Sebagai seseorang yang hampir selalu mampu melihat makna di balik sebuah kata dan sikap seseorang, kemampuan ini sering kali mengantarkan aku pada pengalaman seru. Tetapi terkadang rasanya pahit, tergantung dari siapa tokoh yang terlibat di dalamnya. 

Kalau dia orang jauh, makna terselubung yang berusaha disampaikan terlihat lucu dan menarik.

Tetapi kalau tokoh observasinya adalah orang terdekat, orang yang sehari-hari bertegur sapa, bahkan menghirup nafas di ruangan yang sama, rasanya menjadi... berbeda.

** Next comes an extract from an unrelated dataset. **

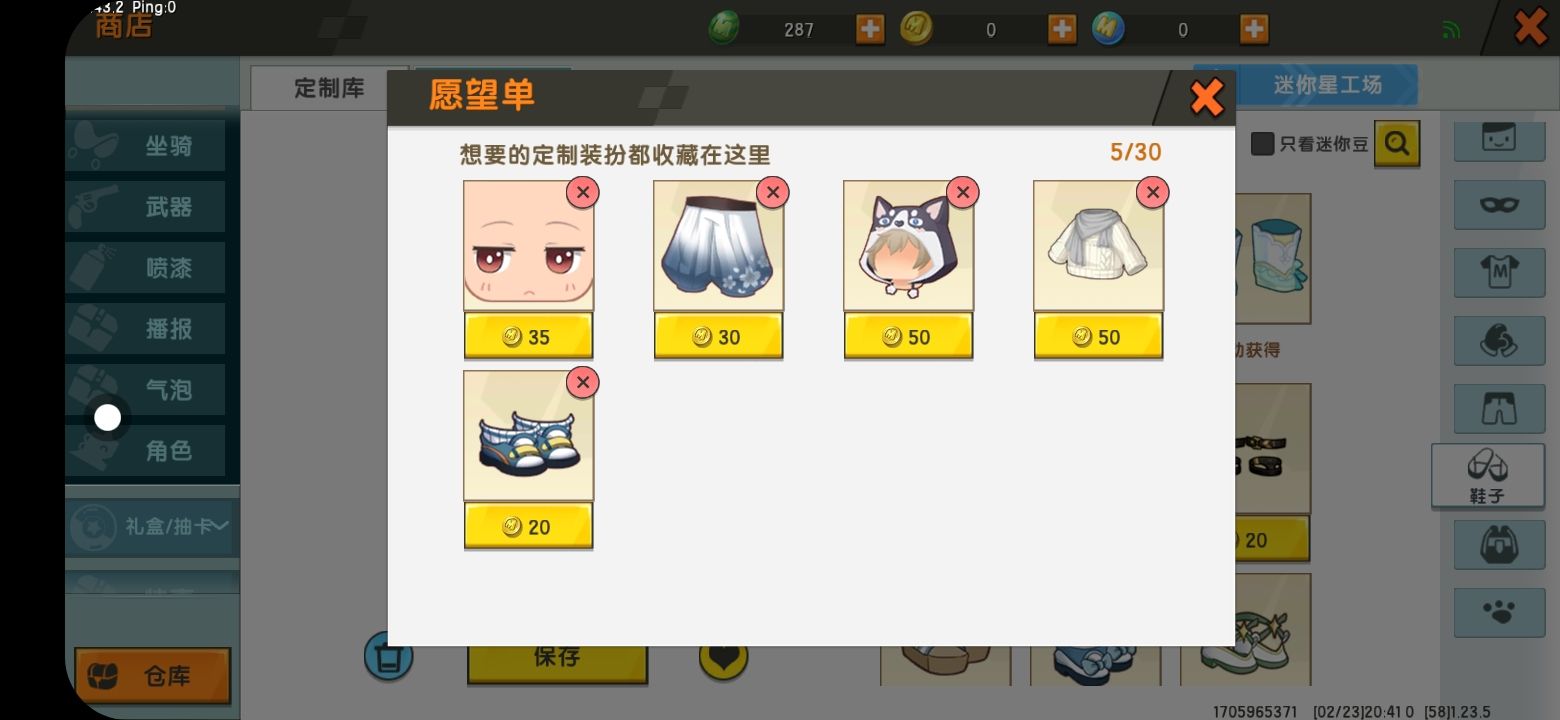1560x720 pixels.
Task: Remove the face item from wishlist
Action: tap(582, 192)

Banyak makna di balik kata yang berusaha disembunyikan, tetapi aku terlalu paham maknanya. Tidak perlu dikonfirmasi lewat bahasa verbal, konfirmasinya cukup dengan menyatukan puzzle pemikiran-pemikiran yang selama ini sering terlontar. 

Di beberapa kesempatan rasanya biasa saja.

Di momen yang lain rasanya membingungkan, memunculkan banyak pertanyaan.

Di momen tertentu, rasanya sedikit menyakitkan. 

Bahkan jika memang diskusi itu terjadi, aku yakin tidak akan ada satupun kata yang bisa membuat maknanya menjadi lebih baik. 

Kata-kata itu mungkin terdengar biasa saja di telinga orang lain, tetapi tidak biasa untuk telinga dan hatiku.